Two men were riding in a new BMW Z-3 convertible when it crashed into a mailbox and a tree. Both men were thrown from the car. One was killed; the other sustained serious injuries (including permanent brain damage). The survivor -- who was also the car's owner -- was prosecuted for vehicular homicide.
But was he the driver? He said he wasn't -- in fact, he said, his gout had made him unable to drive a manual transmission on the fateful day.
The state's expert witness used accident-reconstruction evidence that had been generated by use of the PC-CRASH computer program to show that he was the driver.

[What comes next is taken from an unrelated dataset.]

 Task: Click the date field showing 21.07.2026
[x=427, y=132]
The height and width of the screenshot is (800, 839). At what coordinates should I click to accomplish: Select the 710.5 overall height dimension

Division 1 reversed and remanded, holding that PC-CRASH did not satisfy the Frye test for this purpose -- analyzing multiple-occupant movement within a vehicle during a multiple-collision accident. State v. Sipin, --- P.3d ----, 2005 WL 341703 (Wash. App. Feb. 14, 2005) Find Result - 2005 WL 341703. The court distinguished State v. Phillips, 123 Wash.App. 761, 98 P.3d 838 (Wash. App. Div. 2, Oct. 5, 2004), because PC-CRASH was used in that case for a different purpose: analyzing the movement of a vehicle (not two bodies) in a single-collision accident.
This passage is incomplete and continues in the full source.